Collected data
* * * * * * *

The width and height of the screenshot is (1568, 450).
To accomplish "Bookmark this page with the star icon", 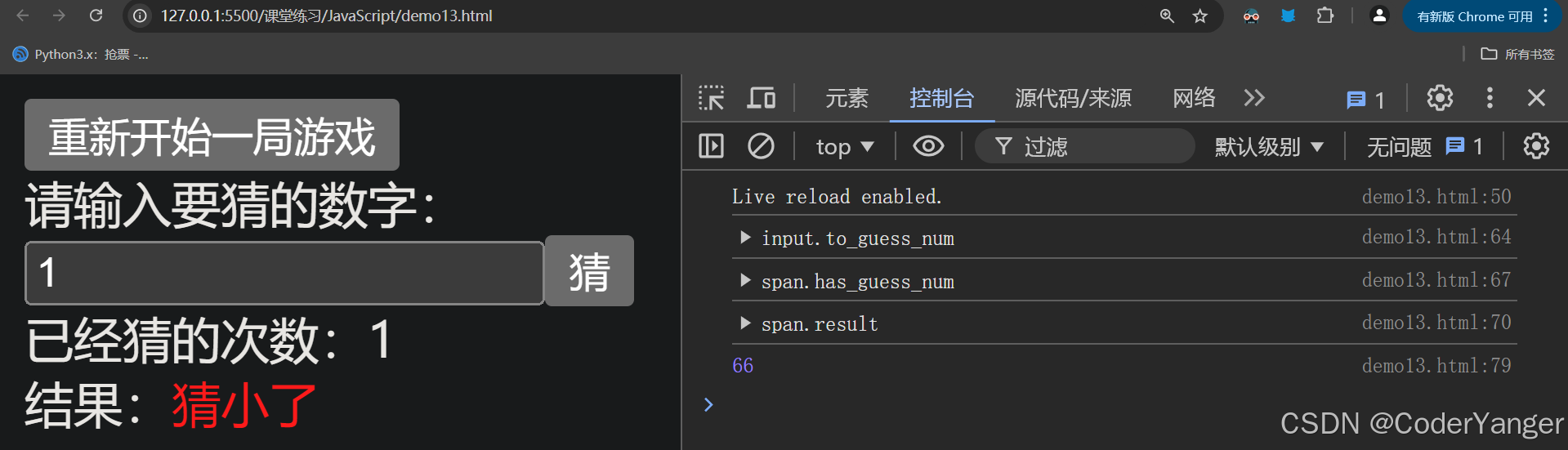I will coord(1199,16).
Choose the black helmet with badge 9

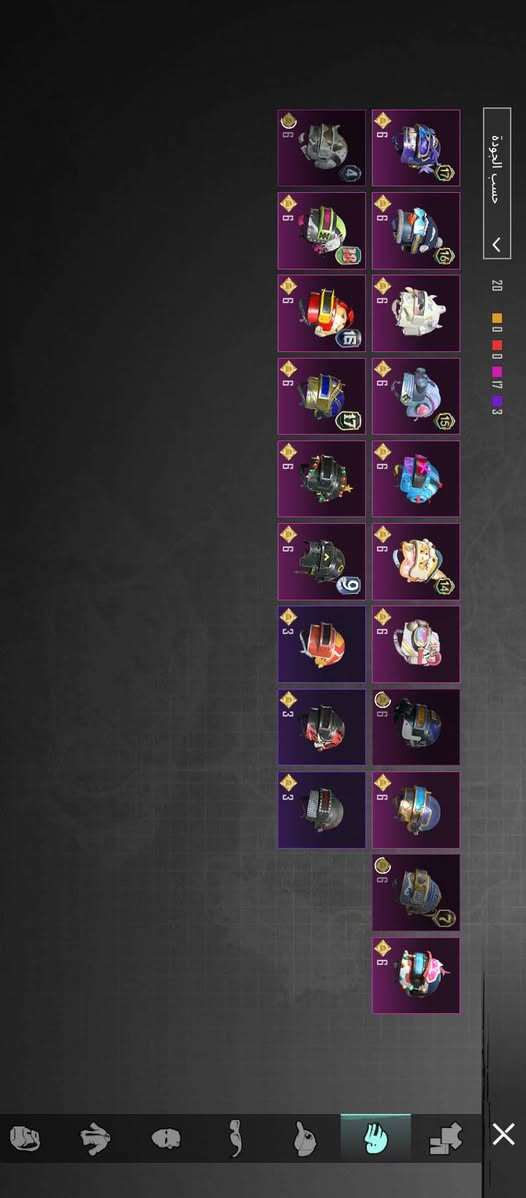coord(322,562)
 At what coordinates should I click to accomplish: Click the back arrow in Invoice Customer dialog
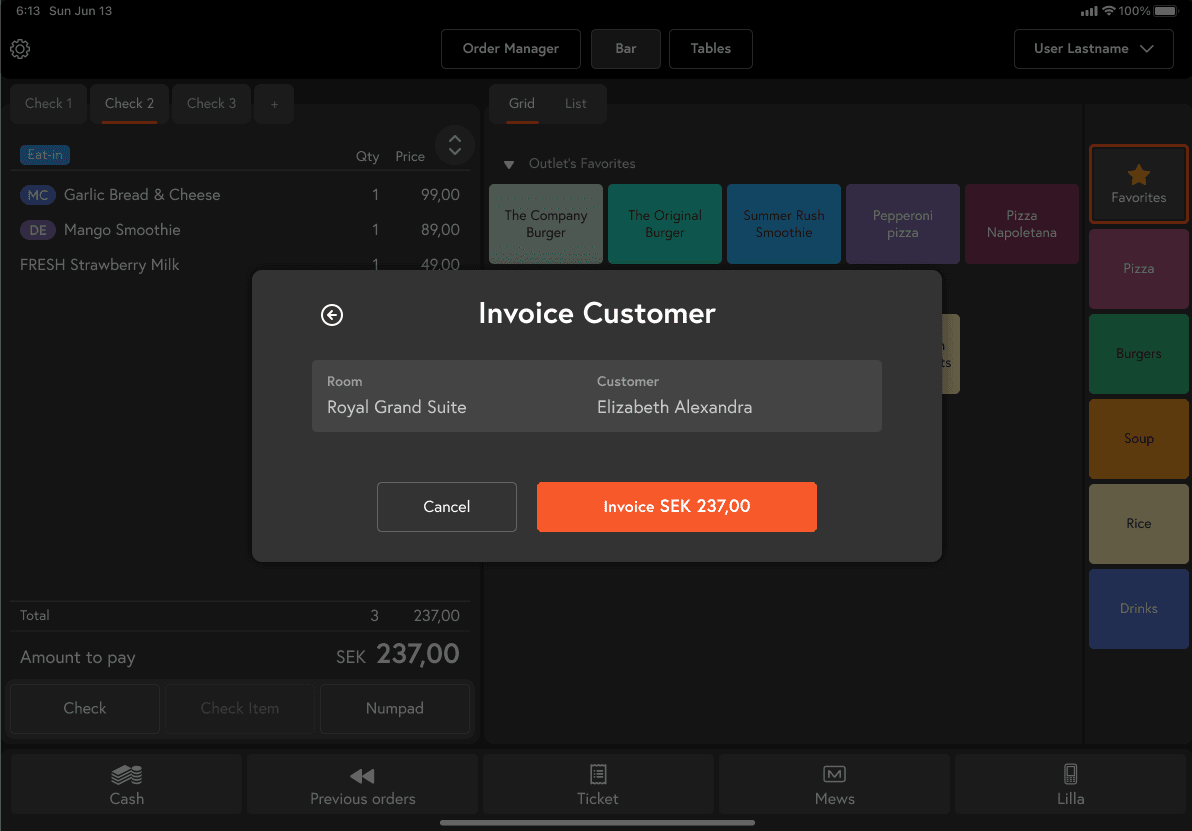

* * * * * * *

Work request — Quote precisely the lines of the data from the line containing "Choose the black helmet with badge 9" through its final line, both included, excluding pictures.

Result of this task —
Choose the black helmet with badge 9

coord(322,562)
 At what coordinates should I click to accomplish: Click the back arrow in Invoice Customer dialog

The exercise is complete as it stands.